No Compensatory Sweating after Botulinum Toxin Treatment of Palmar Hyperhidrosis
Krogstad AL, et al. British Journal of Dermatology. 2005;152:329-333.
The authors present a trial to determine if treating palmar hyperhidrosis with botulinum A toxin results in compensatory sweating in other body areas. Compensatory sweating has been observed in patients with hyperhidrosis treated with transthoracic endoscopic sympathectomy. Seventeen patients with palmar hyperhidrosis were enrolled and underwent botulinum A toxin injections in their palms. Injections were standardized using a plastic sheet with perforations through which black ink dots were placed, forming a grid. There were 75 to 80 injections per hand. On average, 230 units of toxin were used for the right hand and 237 units were used for the left hand. All patients were treated by the same physician. The degree of sweating was evaluated by measuring water evaporation using a handheld dual probe system. The hands, feet, forehead, breast, abdomen, legs, axillae, and forearms were evaluated. Six measurements were made, 2 before treatment and the remaining 4 at various time points from treatment to 6 months afterward. Patients also subjectively evaluated sweating of the palms and feet using a 10-point scale. All patients reached a statistically significant reduction in water evaporation of their palms. Sweating gradually increased after treatment; however, at 6 months time, a significant difference was still noted compared to pretreatment values. This was also true for the subjective evaluation of sweating by the patients. None of the untreated body locations measured a statistically significant increase in water evaporation after treatment with botulinum A toxin.
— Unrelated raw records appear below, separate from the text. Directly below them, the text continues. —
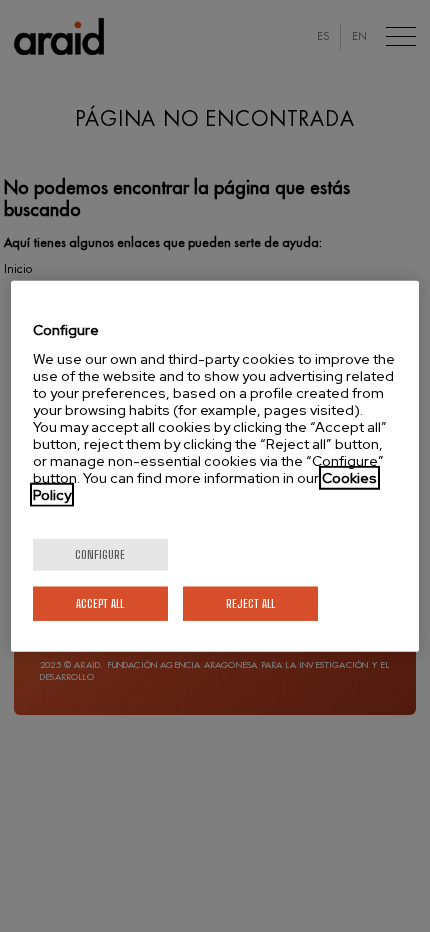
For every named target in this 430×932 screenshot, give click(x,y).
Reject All (250, 602)
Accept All (100, 602)
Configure (100, 553)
This was a relatively small study, but provided good data regarding the efficacy of botulinum A toxin for palmar hyperhidrosis. Statistically significant differences between pre- and post-treatment values of water evaporation were noted up to 6 months after treatment. This was reinforced by the patients' subjective evaluations of sweating. As noted above, patients with palmar hyperhidrosis have been treated with transthoracic endoscopic sympathectomy. During this procedure, a pneumothorax is created in the patient and then a thoracoscope is inserted into the pleural space. (1) The sympathetic trunk is then electrically resected as the scope contains a suction coagulation probe, grasping forceps, and a wire electrode. (1) Patients treated with this procedure have experienced sweating in new body areas, a phenomenon known as compensatory hyperhidrosis. In a systematic review of the literature, Furlan et al found that roughly 50% of patients undergoing either open or transthoracic sympathectomy experienced compensatory hyperhidrosis and that 25% of these patients considered it to be worse than their initial disease or disabling. (2) This treatment also has associated complications relating to the disruption of sympathetic nerves such as transient or permanent Horner's syndrome and neuralgic pains, not to mention the complications related to the surgical procedure. (2) This study demonstrates the safety, efficacy, and lack of side effects when treating palmar hyperhidrosis with botulinum A toxin and establishes a role for dermatologists in treating this condition.
1. Kux M. Thoracic endoscopic sympathectomy in palmar and axillary hyperhidrosis. Arch Surg. 1978; 113(3):264-6.
2. Furlan AD, et al. Are We Paying a High Price for Surgical Sympathectomy? A Systematic Literature Review of Late Complications. The Journal of Pain. 2000;1(4):245-257.